Pearl Abyss ha rilasciato un aggiornamento corposo per Crimson Desert, il suo gioco di ruolo d’azione che continua a ricevere attenzioni post lancio piuttosto serie. La patch 1.02.00 è già scaricabile su Steam per PC e Mac, e porta con sé una lista di novità che spazia dai contenuti veri e propri fino a interventi tecnici su stabilità, grafica e interfaccia. Il punto che ha fatto più rumore tra la community, però, è uno in particolare: la possibilità di tornare ai controlli originali, quelli che molti giocatori rimpiangevano dopo le modifiche introdotte nelle versioni precedenti.
Chi preferisce lo schema classico può ora selezionarlo dalle impostazioni, scegliendo tra la configurazione predefinita e quella classica. Le differenze riguardano soprattutto il modo in cui il personaggio accelera e consuma la stamina, specialmente quando si cavalcano le cavalcature. Oltre a questo, la reattività generale è stata affinata con interventi su salto, volo e utilizzo delle abilità. Anche l’interazione con i nodi dell’Abisso è diventata più fluida, visto che ora è possibile attivarli anche con il personaggio in movimento.

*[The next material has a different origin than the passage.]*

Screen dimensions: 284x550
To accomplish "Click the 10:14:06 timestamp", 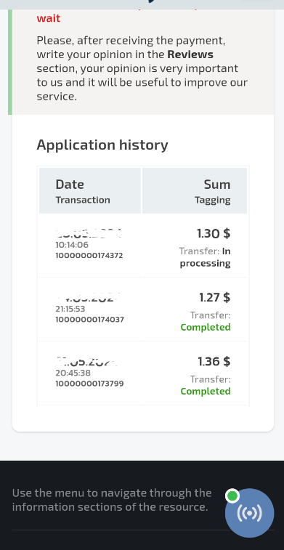I will 72,245.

Deposito Privato ampliato e nuovi contenuti
Sul fronte dei contenuti, la novità più sostanziosa di Crimson Desert con questa patch riguarda l’espansione del Deposito Privato. In base ai progressi dell’accampamento dei Manti Grigi, la capacità di stoccaggio può crescere parecchio: si parte dai 240 slot iniziali per arrivare fino a un massimo di 1000. Il sistema è organizzato in cinque fasi progressive, con l’ultimo incremento particolarmente generoso rispetto ai precedenti.

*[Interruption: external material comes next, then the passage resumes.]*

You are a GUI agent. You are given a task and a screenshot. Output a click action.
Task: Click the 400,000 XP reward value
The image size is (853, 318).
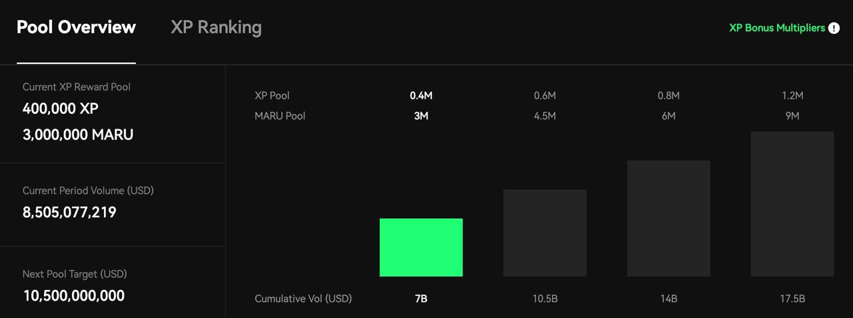pyautogui.click(x=61, y=109)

È stato poi aggiunto un nuovo nodo dell’Abisso a Pailune, insieme a modifiche grafiche per alcuni nemici dotati di meccaniche speciali. E per chi ama il lato estetico, ecco un nuovo set di armature e persino un elmo dedicato ai gatti. Piccolo dettaglio che dice molto sul tono del gioco.
Correzioni di bug, interfaccia rinnovata e miglioramenti grafici
La lista delle correzioni è lunga. Molti fix riguardano missioni e progressione: blocchi che impedivano il completamento di alcune quest, oggetti chiave che sparivano nel nulla, comportamenti anomali dei personaggi non giocanti. Anche il sistema di combattimento ha ricevuto attenzione, con interventi su abilità, parata e comportamento dei boss. L’interfaccia utente è stata rivista per risultare più intuitiva. Le notifiche sono più chiare, la gestione degli oggetti più semplice, e i menu di salvataggio e caricamento sono stati separati. Migliorata anche la visibilità degli elementi a schermo, oltre alla risoluzione di problemi legati a input, cursore e interazioni che non funzionavano come previsto.
Dal punto di vista grafico, Crimson Desert introduce l’opzione Visibilità Copricapo, che permette di decidere quando mostrare o nascondere l’elmo del personaggio: sempre, solo in combattimento, mai, oppure solo fuori dalle cutscene. Un’aggiunta piccola ma molto richiesta. Sul versante più tecnico, sono stati migliorati l’upscaling e la generazione dei frame tramite FSR, con ottimizzazioni anche per DLSS e ray tracing su PC. La patch interviene infine sulla stabilità generale, risolvendo crash e rallentamenti su tutte le piattaforme supportate, e include miglioramenti alla localizzazione, all’audio e ad altri aspetti minori di Crimson Desert.